Thinking about how we will implement this in code? Well, let’s look at what the visual is telling us.

We can visually see that we are working with a collection of some sort. The visual is depicting a Linked List, but you could easily make it an array of arrays if you’d like.
Each index or node (depending on the data structure you choose to represent the adjacency list) will be a vertex within the graph.
Every time you add an edge, you will find the appropriate vertices in the data structure and add it to the appropriate location.

Weighted Graphs

A weighted graph is a graph with numbers assigned to its edges. These numbers are called weights. This is what a weighted graph looks like:

Weighted Graph

When representing a weighted graph in a matrix, you set the element in the 2D array to represent the actual weight between the two paths. If there is not a connection between the two vertices, you can put a 0, although it is known for some people to put the infinity sign instead.

Using the graph from above, here is an example of what a weight matrix would look like:

Weighted Matrix

Within adjacency lists, you must include both the weight and the name of the adjacent vertex.

Here is an example of what this may look like:

Weighted List

Do you notice the differences and similarities of a weighted adjacency list vs an unweighted? A great way to represent the {vertices, weight} connection is through some sort of key/value pair data structure.

Traversals

You will be required to traverse through a graph. The traversals itself are like those of trees. Below is a breakdown of how you would traverse a graph.

Breadth First

In a breadth first traversal, you are starting at a specific vertex/node. This node must be specified when calling the BreadthFirst() method. The breadth first traversal of a graph is like that of a tree, with the exception that graphs can have cycles. Traversing a graph that has cycles will result in an infinite loop….this is bad. To prevent such behavior, we need to have some way to keep track of whether a vertex has been “visited” before. Upon each visit, we’ll add the previously-unvisited vertex to a visited set, so we know not to visit it again as traversal continues.

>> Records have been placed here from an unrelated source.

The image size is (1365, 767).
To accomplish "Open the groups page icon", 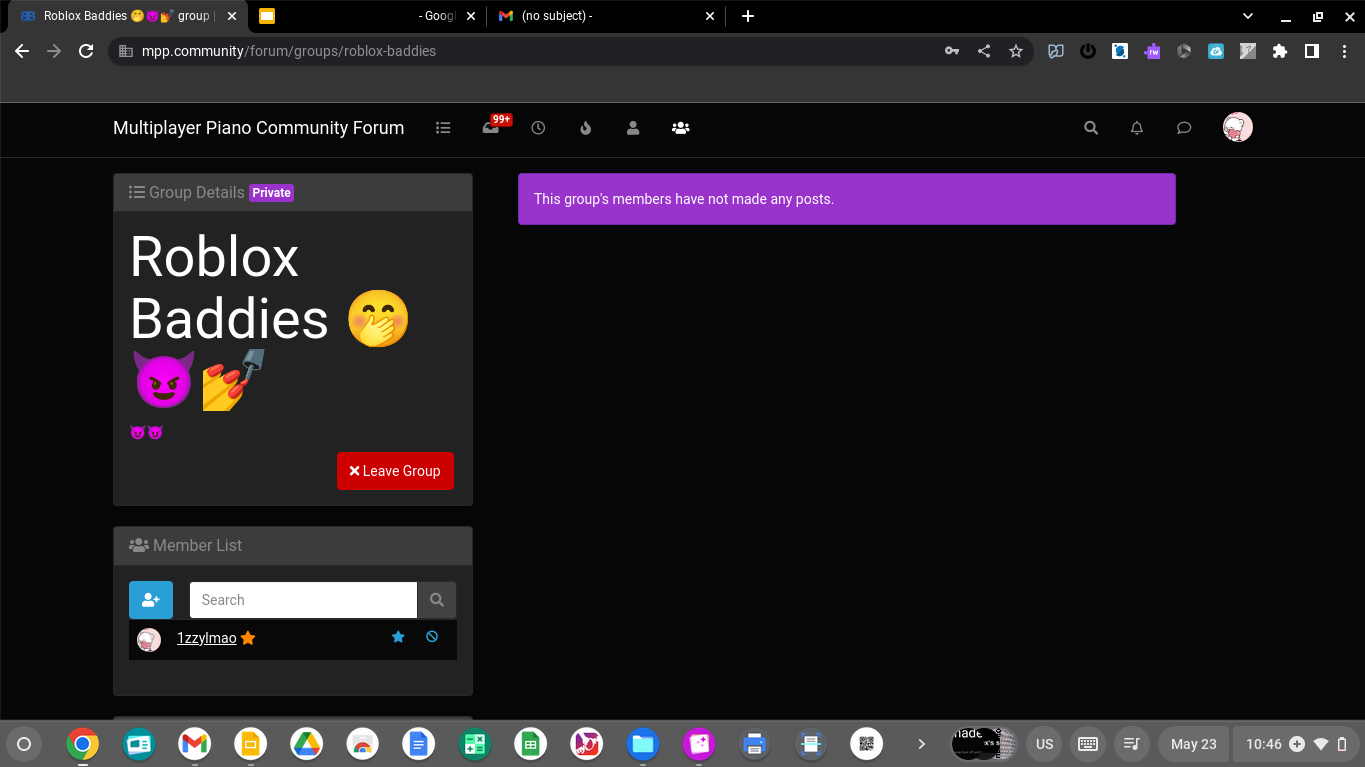I will pyautogui.click(x=681, y=128).
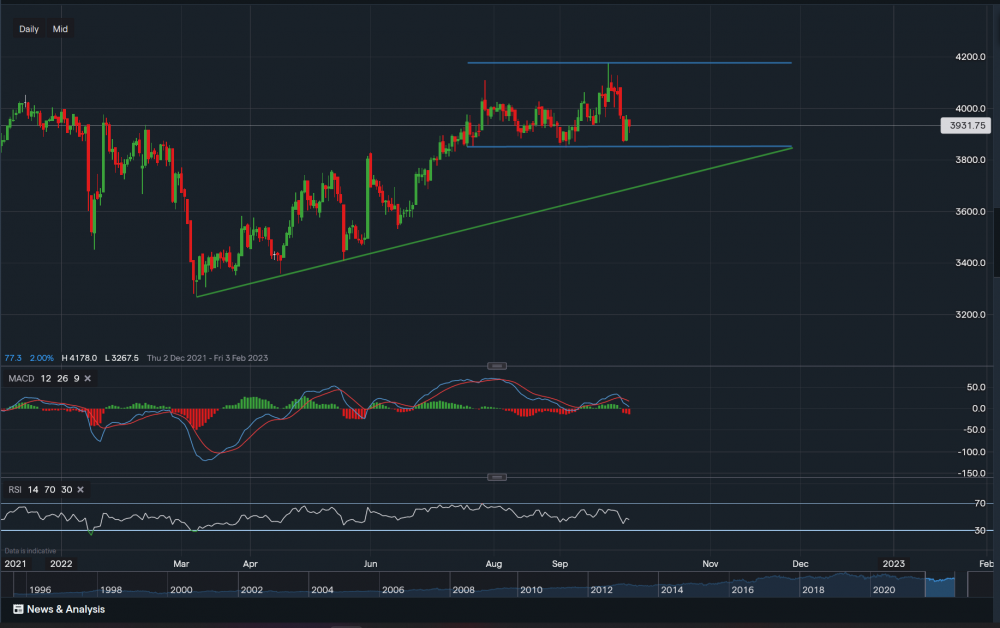Image resolution: width=1000 pixels, height=628 pixels.
Task: Select the green ascending trendline
Action: click(x=500, y=222)
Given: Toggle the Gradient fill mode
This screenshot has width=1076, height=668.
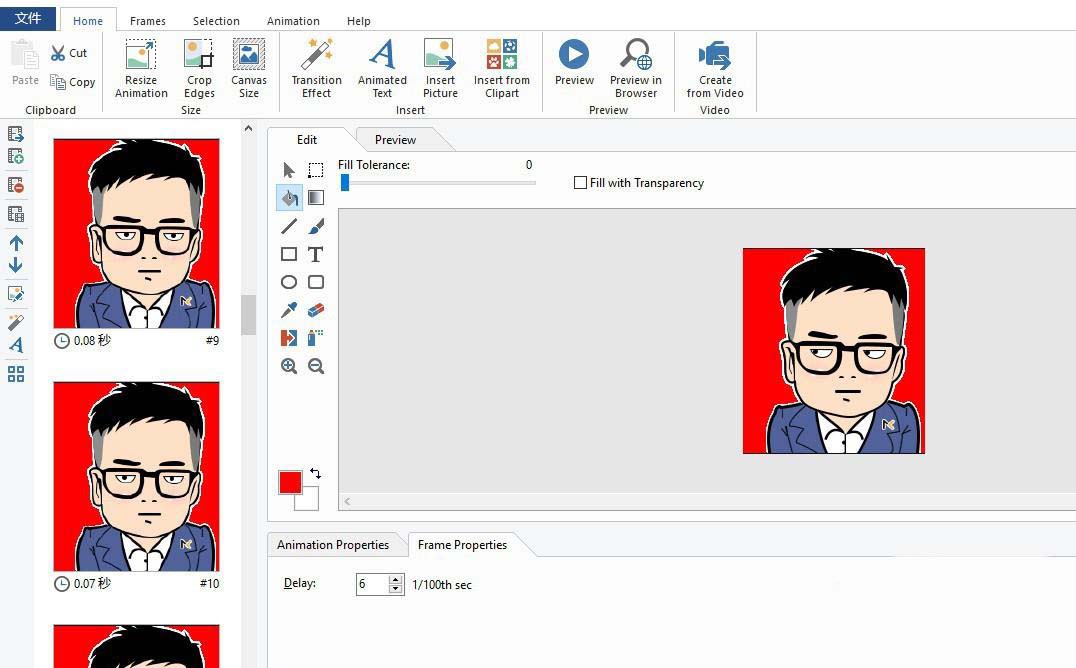Looking at the screenshot, I should point(316,197).
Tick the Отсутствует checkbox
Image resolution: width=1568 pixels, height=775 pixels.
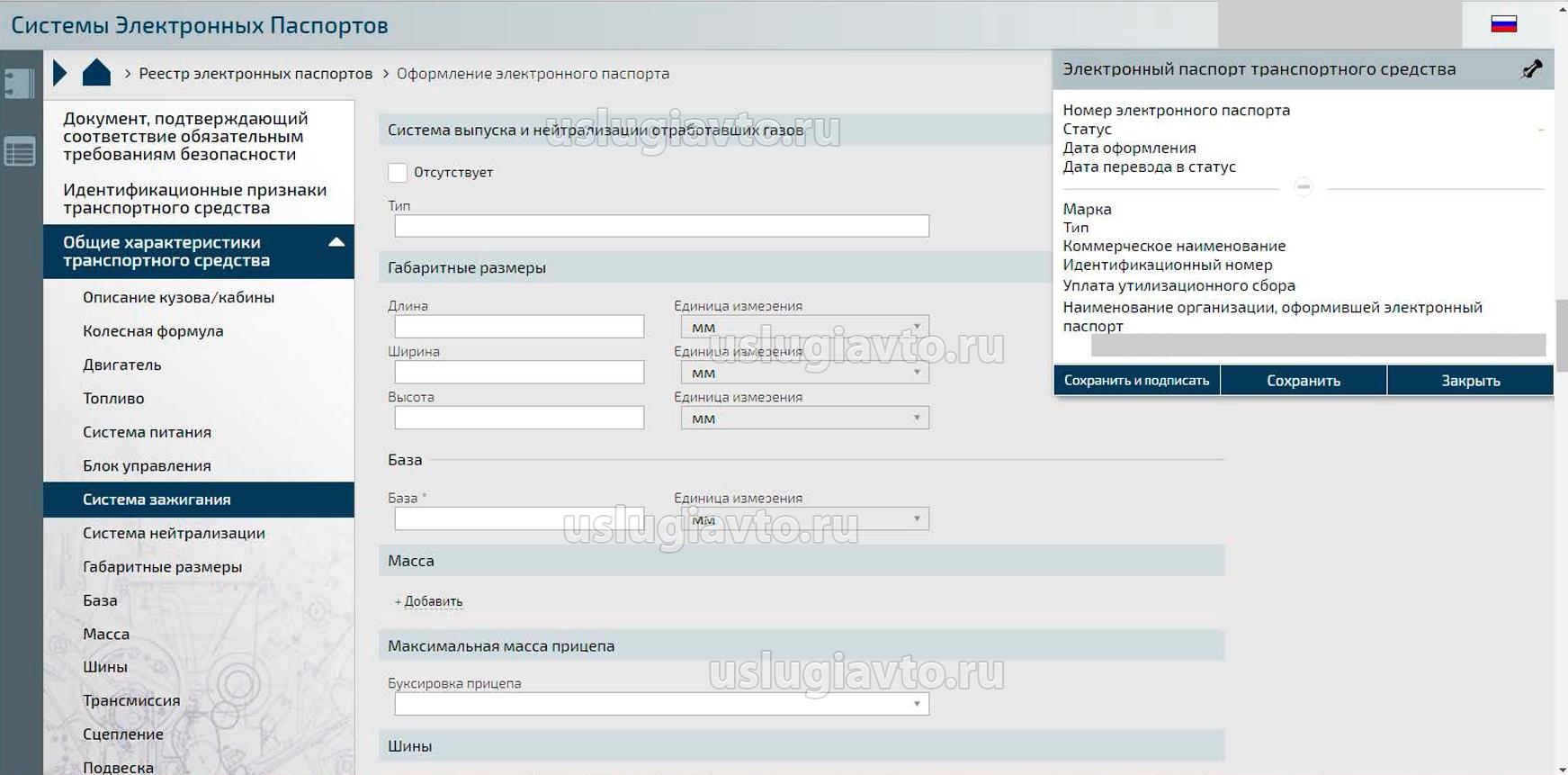(x=398, y=172)
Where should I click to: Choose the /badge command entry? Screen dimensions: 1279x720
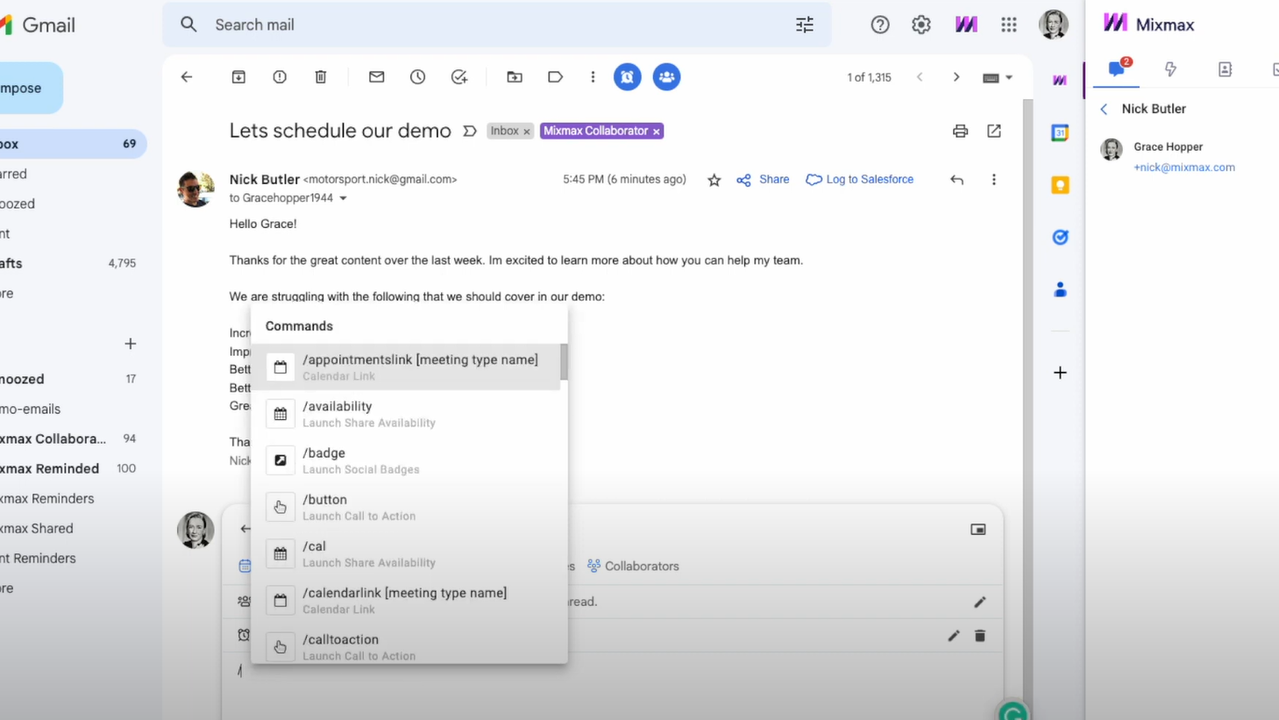pos(409,460)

As a refresher of what breadth first actually means here it is: Breadth first traversal is when you visit all the nodes that are closest to the root as possible. From there you traverse outwards, level by level, until you have visited all the vertices/nodes.

Here is what the algorithm breadth first traversal looks like:

Enqueue the declared start node into the Queue.
Create a loop that will run while the node still has nodes present.
Dequeue the first node from the queue
if the Dequeue‘d node has unvisited child nodes, add the unvisited children to visited set and insert them into the queue.

Let’s look at a visual for a breadth first:

BreadthFirst

The visual above shows the levels in which the nodes will be added to the queue. You can see that since the root node is A, it will look the nodes that are only 1 away from the root. This is C,E, & B.

Next it will look at the nodes that are 2 away from the root, this is F, G, & D. It will follow this pattern until it reaches the end of the graph and all nodes have been visited.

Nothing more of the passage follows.